The fair will offer four mini-seminars, which are 40-minute versions of the two-hour seminars that SCORE presents as part of its educational program: “Home-Based Business Tips,” Janet Pickover, certified meeting planner, at 11 a.m.; “Financial Accounting Tips & Tools,” Leon Petelle, retired CPA, at noon; “Secrets to Funding Your Business,” David Plucinsky, business consultant, at 1 p.m.; and “Intro to Social Media Marketing,” Samantha Poliseno, online marketing consultant, at 2 p.m. To register for the seminars go to

Exhibitors this year include FranNet Franchise Consultants, Klatzkin & Co., MacLean Insurance, Magyar Bank, Mercer County Office of Economic Development, the MIDJersey Chamber, N.J. Small Business Development Center, NJVetBiz, the Princeton Packet, the Princeton Chamber of Commerce, Regional Business Assistance Corporation, Regus Business Centers, ReferenceUSA, the Small Business Administration (SBA), and Szaferman Lakind.

In addition to the small business fair and its regularly scheduled seminars, SCORE is gearing up to introduce two new workshops as part of its Established Business Consulting (EBC) program: E-Business Now and GrowSMART.

Bill Litchman, a retired telecom executive who has been in charge of SCORE’s Princeton chapter since 2009, says some details need to be worked out in both programs, but E-Business Now will be the first to launch, probably in September. The target date for Growsmart is late fall or early winter.

Litchman grew up near Boston and earned his bachelor’s in electrical engineering from Tufts. He then moved to New York and spent most of his career as an engineer and management and sales executive with telecom giant ITT (now Qwest).

The idea behind E-Business Now is technology. The program is a five-module course that helps established firms understand how to use technology to do business. It opens with an overview of how technology helps businesses and explores some of the myths and fears people have about technology and doing business on the web, Litchman says.

The second module looks at creating a technology plan for your business, concentrating on Internet and software issues. Third is how to build the right kind of website, which Litchman says is an important aspect in business development that a lot of people overlook.
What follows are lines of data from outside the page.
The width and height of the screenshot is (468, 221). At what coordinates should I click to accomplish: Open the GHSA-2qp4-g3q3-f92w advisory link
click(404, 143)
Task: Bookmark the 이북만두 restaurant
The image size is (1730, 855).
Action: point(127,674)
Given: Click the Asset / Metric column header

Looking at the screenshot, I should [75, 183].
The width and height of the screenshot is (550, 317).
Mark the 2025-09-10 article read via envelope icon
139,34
The fourth module will look at various Internet and software tools that help jumpstart sales, including the ubiquitous (and increasingly influential) social media platforms. The final module will look at hardware, the very machines businesses can use to increase productivity and boost their bottom lines. This, says Litchman, can be anything from cash registers to Square credit card readers that let customers pay through mobile phones.

E-Business Now, like GrowSMART will not be free programs. Litchman says the prices are not yet fixed, but E-Business Now is likely to be similar in price to SCORE’s StartSMART program, which costs $128 for its five-session program (U.S. 1, July 25, 2012). GrowSMART will likely be closer to $200 because it will be a significantly more involved program, he says.
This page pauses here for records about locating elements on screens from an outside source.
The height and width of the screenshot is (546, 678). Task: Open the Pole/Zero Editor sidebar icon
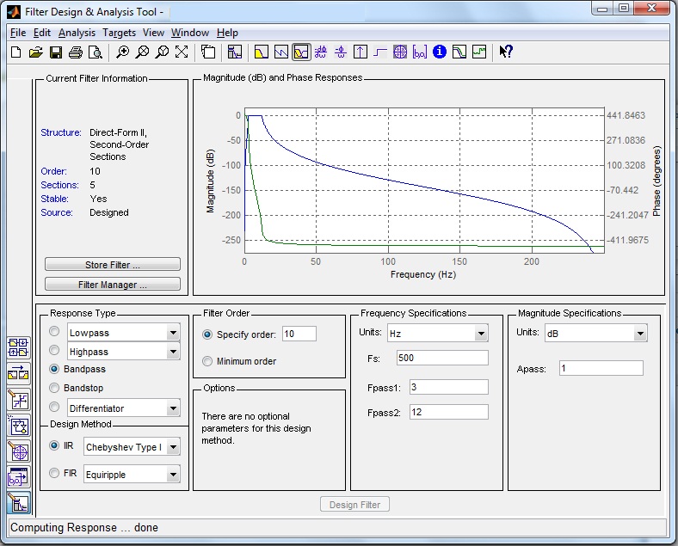pos(18,451)
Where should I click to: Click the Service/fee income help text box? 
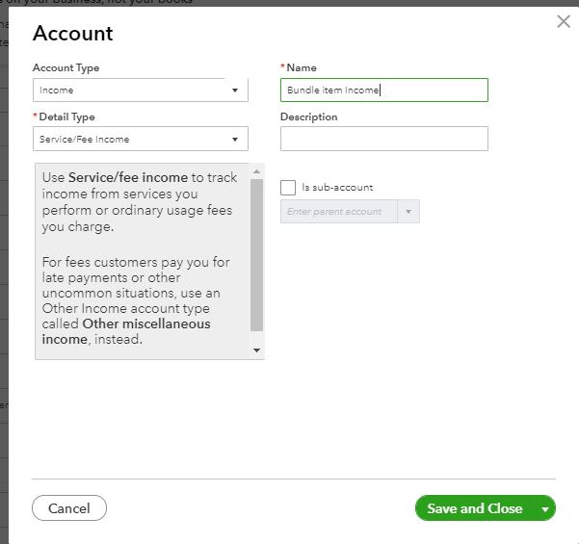[140, 260]
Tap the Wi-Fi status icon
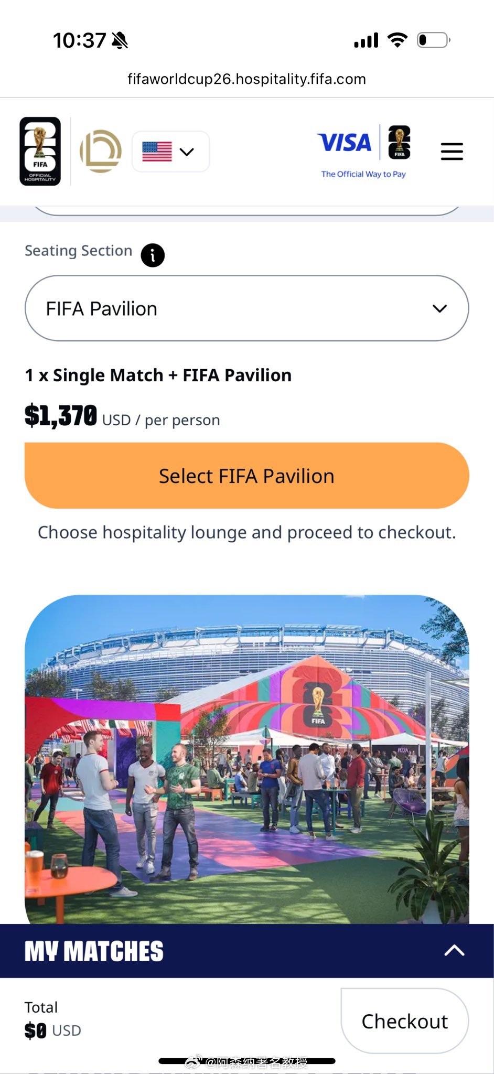This screenshot has height=1074, width=494. 397,40
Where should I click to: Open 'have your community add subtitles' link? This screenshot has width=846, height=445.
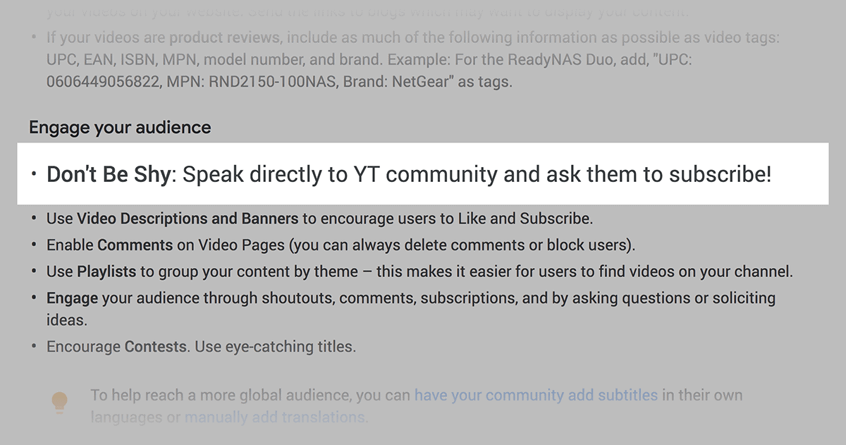[536, 395]
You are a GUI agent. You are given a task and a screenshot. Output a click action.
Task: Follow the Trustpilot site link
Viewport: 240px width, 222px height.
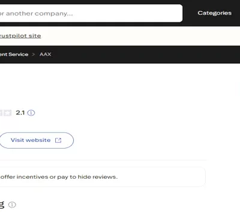click(20, 36)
GrowSMART will be a six-session program that picks up where StartSMART leaves off. “StartSMART focuses on the concept, but not the business,” Litchman says. “Things like what form of company; do I buy a business or should I franchise. Funding. Startups almost always need funding.”
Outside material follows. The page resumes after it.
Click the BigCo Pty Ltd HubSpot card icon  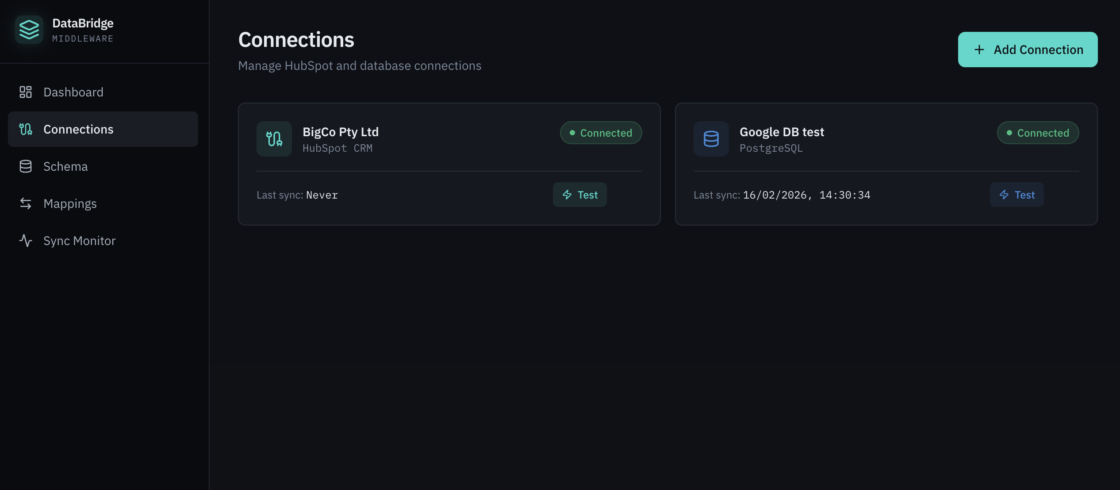[274, 139]
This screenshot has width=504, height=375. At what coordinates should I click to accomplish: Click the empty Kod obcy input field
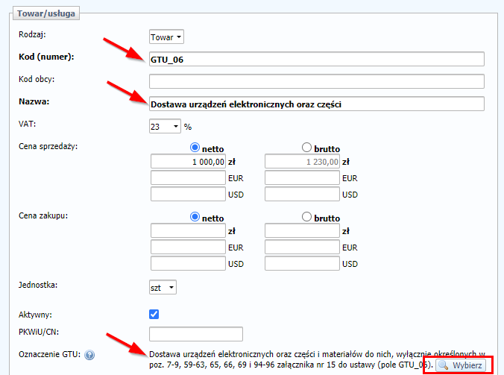point(317,81)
GrowSMART, Litchman says, will allow established businesses to pitch specific objectives they are trying to achieve, such as “I have a serious inventory problem, how do I resolve it?” The program starts with an assessment of the business’ objectives, then gets into one-on-one mentoring.

This is a main reason GrowSMART will cost money (and also because of costs for textbooks and other course materials that need to be printed). And it is part of the reason that the program is still in the middle phases of development. GrowSMART’s logistics are simply huge. SCORE has several counselors at its fingertips, but matching the right mentor to each entrepreneur will take some finesse, Litchman says. “It might not be someone from the exact industry, but they will be experts [in the problem],” he says.

Another holdup is the fact that while the Princeton version of GrowSMART is based on a national SCORE program, the local version needs to be tailored to fit the specifics of the Princeton region. Litchman cannot address specifics, but says that some information in the national program simply has little connection to the Princeton area.

Yet another hurdle to overcome is promotion. Litchman laments the popular image of SCORE. “There’s a misplaced belief that SCORE is really intended just for entrepreneurs,” he says. “What we need is a meaningful way to overcome that.”

Still, some efforts are being made to inform people that SCORE is a resource for established businesses, too. And once the bugs get worked out, Litchman says, E-Business Now and GrowSMART should make excellent calling cards for just that purpose.

“We’re not terribly concerned,” he says. “We have a significant established client base who tend to be businesses in some measure of trouble. They’ll come.”